The only diagnosis with a value 'malignant' associated is melanoma. The rest of the diagnosis are 'benign'.

**A.7.Distribution in the dataset by benign and malignant and sex.**

In [None]:
BMSexDataset=train.groupby(['benign_malignant','sex']).size().reset_index(name='count')

fig= px.bar(BMSexDataset, x='sex', y='count',color='benign_malignant')

fig.update_layout(
   paper_bgcolor='rgb(0,0,0)',
   plot_bgcolor='rgb(0,0,0)',
    font_family="Helvetica",
    font_color="white",
    title_font_family="Helvetica",
    title_font_color="white",
    legend_title_font_color="white",
    title_text='Benign and malignant by sex',
    xaxis = { 
    'showgrid': False, 
    'zeroline': True, 
    'visible': True,
    
    },
    yaxis = { 
    'showgrid': False, 
    'zeroline': True, 
    'visible': True,
    
    }
)
    

fig.show()

There are slightly more cases of malignant in persons with male sex. 

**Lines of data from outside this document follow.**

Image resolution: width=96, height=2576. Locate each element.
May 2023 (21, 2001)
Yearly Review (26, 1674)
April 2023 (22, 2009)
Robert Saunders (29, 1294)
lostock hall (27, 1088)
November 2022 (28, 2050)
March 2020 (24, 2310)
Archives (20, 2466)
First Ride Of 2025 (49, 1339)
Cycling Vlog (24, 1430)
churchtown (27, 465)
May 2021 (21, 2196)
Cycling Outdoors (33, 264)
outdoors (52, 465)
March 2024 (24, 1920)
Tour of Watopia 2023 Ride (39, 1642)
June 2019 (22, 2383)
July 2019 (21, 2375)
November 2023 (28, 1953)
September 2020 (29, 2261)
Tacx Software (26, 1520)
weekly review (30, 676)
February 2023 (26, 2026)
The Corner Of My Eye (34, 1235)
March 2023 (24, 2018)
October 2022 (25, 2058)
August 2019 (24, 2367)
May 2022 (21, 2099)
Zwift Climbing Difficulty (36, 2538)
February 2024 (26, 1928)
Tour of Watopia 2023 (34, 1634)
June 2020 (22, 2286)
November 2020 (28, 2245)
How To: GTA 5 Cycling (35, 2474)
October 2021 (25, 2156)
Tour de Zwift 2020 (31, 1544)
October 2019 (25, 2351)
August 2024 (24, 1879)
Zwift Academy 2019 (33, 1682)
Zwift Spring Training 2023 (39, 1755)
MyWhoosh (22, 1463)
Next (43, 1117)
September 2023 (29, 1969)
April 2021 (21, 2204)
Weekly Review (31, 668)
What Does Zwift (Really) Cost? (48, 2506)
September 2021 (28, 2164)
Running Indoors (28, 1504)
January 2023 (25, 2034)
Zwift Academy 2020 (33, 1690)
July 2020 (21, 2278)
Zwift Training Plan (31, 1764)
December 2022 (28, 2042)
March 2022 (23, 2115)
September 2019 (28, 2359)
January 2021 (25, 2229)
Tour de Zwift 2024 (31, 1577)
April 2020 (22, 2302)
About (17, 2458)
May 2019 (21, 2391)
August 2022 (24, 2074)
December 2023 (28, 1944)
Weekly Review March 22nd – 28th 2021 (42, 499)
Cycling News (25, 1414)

**A.8.Distribution in the dataset by benign and malignant and anatomic area.**

In [None]:

BMAnatomicDataset=train.groupby(['benign_malignant','anatom_site_general_challenge']).size().reset_index(name='count')

fig= px.bar(BMAnatomicDataset, y='anatom_site_general_challenge', x='count',color='benign_malignant')

fig.update_layout(
   paper_bgcolor='rgb(0,0,0)',
   plot_bgcolor='rgb(0,0,0)',
    font_family="Helvetica",
    font_color="white",
    title_font_family="Helvetica",
    title_font_color="white",
    legend_title_font_color="white",
    title_text='Benign and malignant by anatomic site',
    xaxis = { 
    'showgrid': False, 
    'zeroline': True, 
    'visible': True,
    
    },
    yaxis = { 
    'showgrid': False, 
    'zeroline': True, 
    'visible': True,
    
    }
)
    

fig.show()

* Melanomas in head/neck: 74

* Melanomas in lower extremity: 124

* Melanomas in oral/genital: 4

* Melanomas in palms/soles: 5

* Melanomas in torso: 257

* Melanomas in upper extremity: 111

**A.8.Distribution in the train dataset by benign and malignant and age.**

In [None]:
BMAgeDataset=train.groupby(['benign_malignant','age_approx','sex']).size().reset_index(name='count')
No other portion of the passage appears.